Por supuesto, no tengo manera de comprobar hasta que punto lo que nos dijo sea cierto, o incluso si es una total mentira. Ninguno de los escenarios me parece poco creíble, pues sé cómo algunos empresarios/patrones administran su flujo a costa de sus empleados; y también estoy consciente de que la gente prefiere muchas veces que sus pagos (de cualquier índole) se le hagan en efectivo, por un sinfín de razones.

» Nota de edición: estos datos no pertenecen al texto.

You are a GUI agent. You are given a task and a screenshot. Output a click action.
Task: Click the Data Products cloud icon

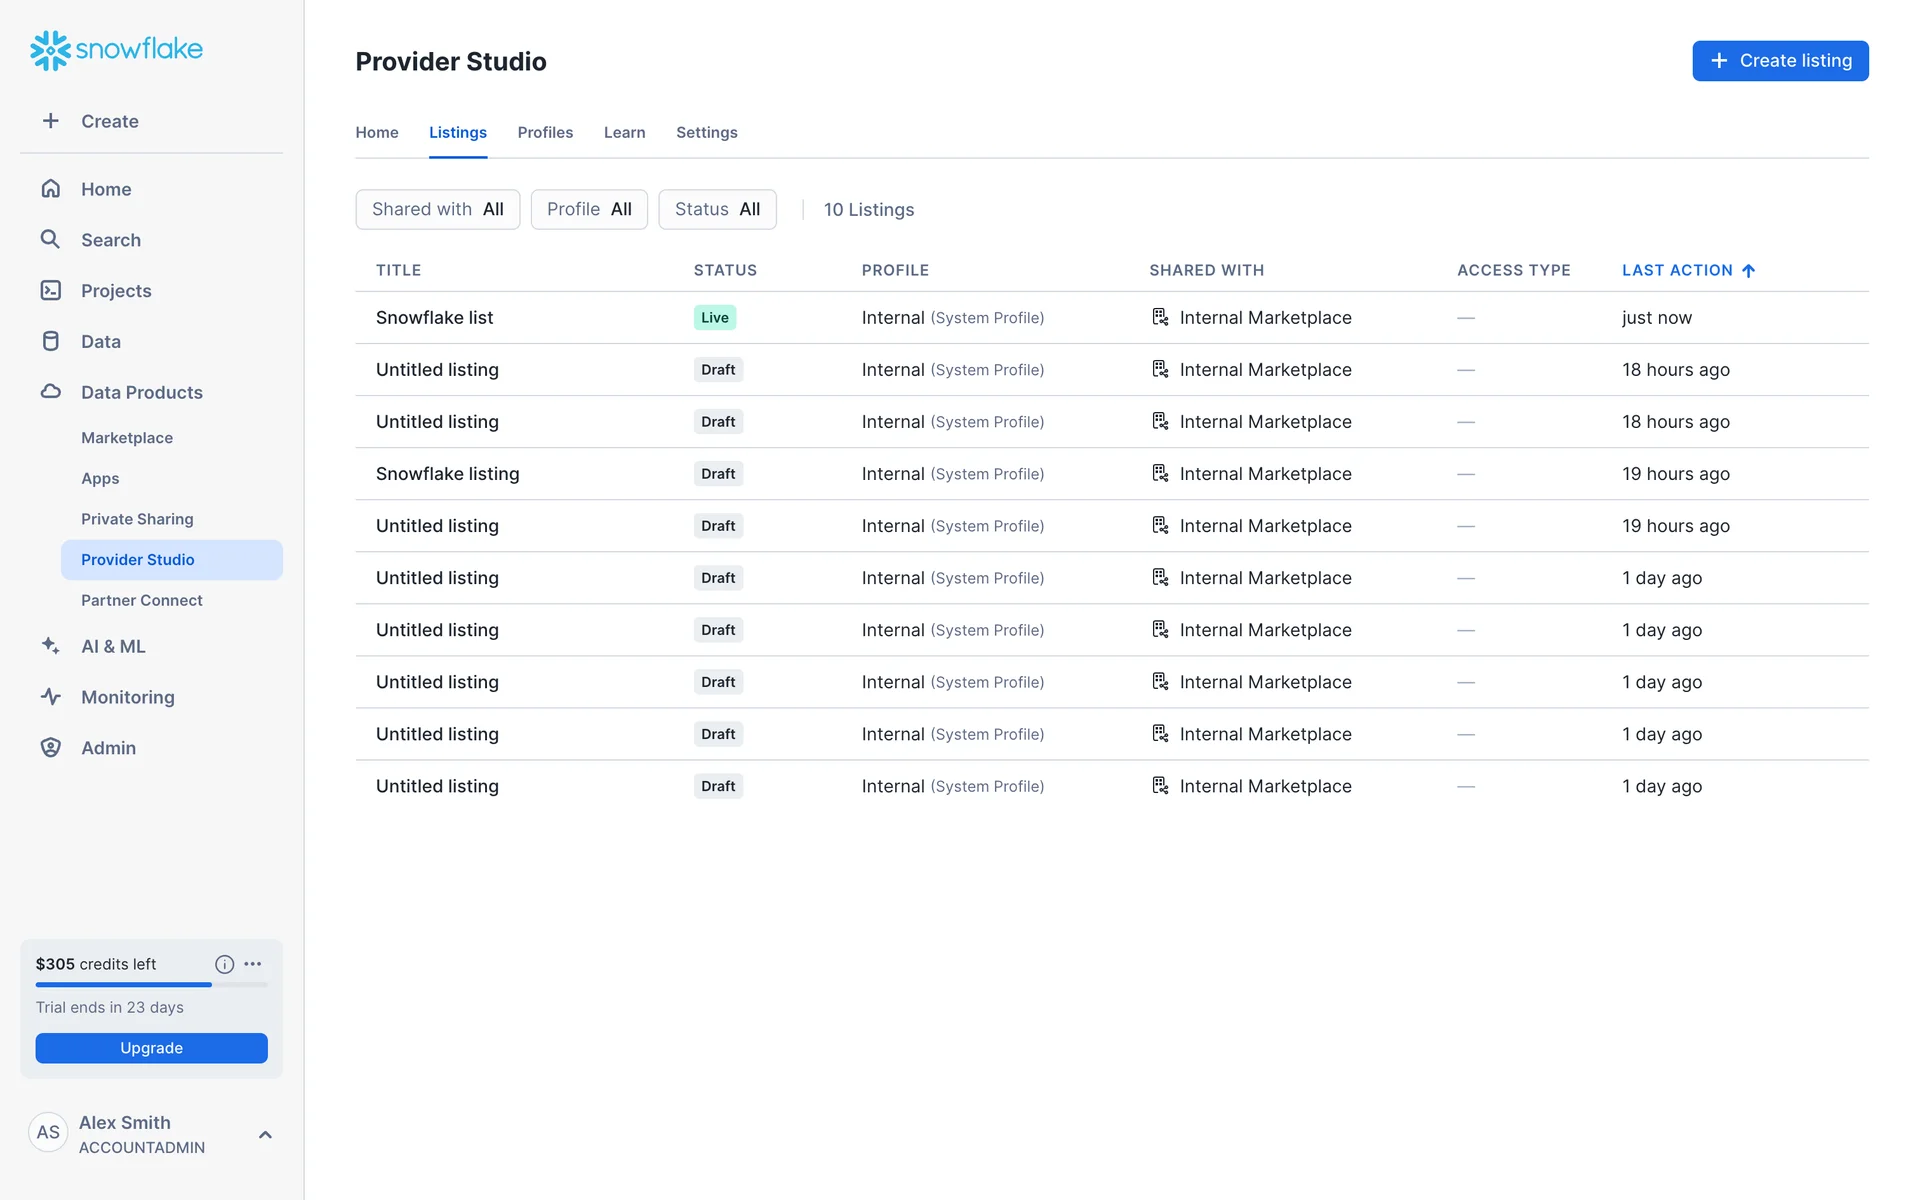(x=50, y=392)
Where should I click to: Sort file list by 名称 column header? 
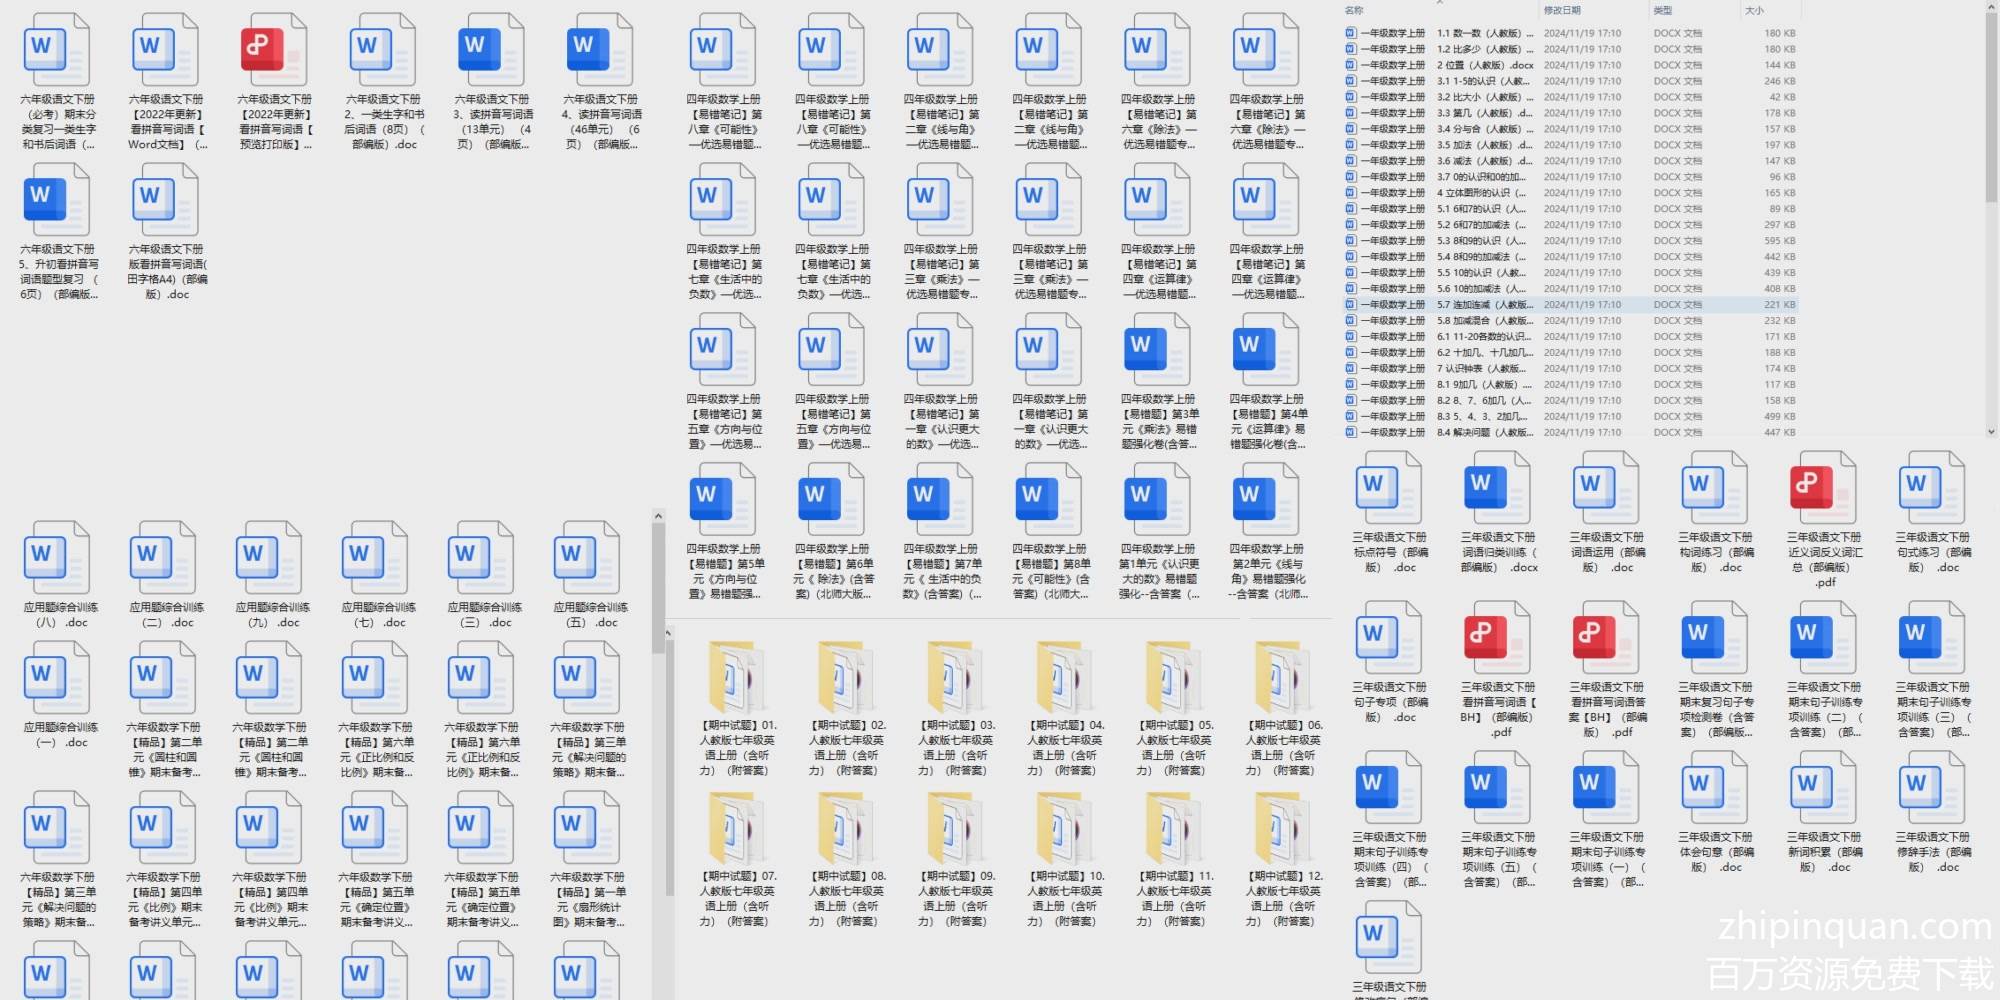pyautogui.click(x=1355, y=10)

Pero aún así, este suceso ha pasado a ser lo que yo considero una epifanía cotidiana.

La palabra epifanía se asocia generalmente con grandes revelaciones, usualmente de índole religiosa; sobre temas trascendentales, que termina cambiando la vida de la persona que la experimenta. Por eso es que yo le agrego la palabra cotidiana, como una forma de hacer ver que la revelación pueden darse en momentos inocuos del día a día, y sobre temas que quizás puedan parecer irrelevantes; pero que no obstante cambian la forma en que nos relacionamos con el mundo mediante nuestras acciones y decisiones, aunque esto no tenga un efecto palpable en el gran esquema de las cosas.

Por ejemplo, hace ya más de 10 años que trabajé en una empresa que se dedicaba a la reparación de celulares, incluido el proceso de pintado. Mi trabajo consistía en comprar los insumos para que el equipo de producción pudiera precisamente realizar los diferentes procesos del aérea. Fue en ese entonces que descubrí lo terriblemente difícil que es pintar celulares naranjas y de colores similares. Si había la más mínima desviación, ya sea durante le proceso o por los insumos, el color quedaba diferente y lo devolvían de calidad. Era simplemente espantoso, sobre todo cuando la pintura venía dentro de las especificaciones pero aún así no quedaba el tono. Como digo, una verdadera monserga.

A raíz de esta experiencia, decidí que jamás en la vida compraría para uso personal un celular con esos tonos, decisión que he seguido hasta la fecha. ¿Cambia mi decisión el gran esquema de la producción de celulares?, ¿las empresas que se dedican a ello considerarán no sacar un modelo en color naranja por esta situación? La respuesta es obviamente no, pues existen miles de personas en el mundo que no saben lo increíblemente difícil que es producir ese tipo de celulares, o cuyo color favorito es el naranja; y por ende los seguirán comprando. Sin embargo, al menos yo como persona vivo un poco más tranquila de saber que estoy contribuyendo a que una chica o chico de compras en algún lugar del mundo tenga menos estrés por esta situación.

Con el caso de las propinas que abrió esta entrada, sucederá algo similar. A partir de ahora voy a procurar preguntar a las personas que me brindan servicio en los restaurantes, si el dejar la propina por medio de la tarjeta contribuye a que ellas no lo reciban de manera rápida o efectiva. Quizás termine descubriendo que el caso del chico de mi viaje sea aislado, o quizás resulte este ser un problema generalizado. Por supuesto, también va ser una anécdota que platique cuando la gente me pregunte sobre este viaje, o sobre un tema similar. Si esto resulta ser un tema generalizado y la suficiente gente habla de ello, quizás pueda darse un cambio a nivel estructural. Pero, aunque no suceda así, y el resultado sea solo a nivel personal; el saber que ayudé a esa persona a tener un mejor día de trabajo será suficiente para mí.

¿Cuál epifanía diaria has tenido últimamente?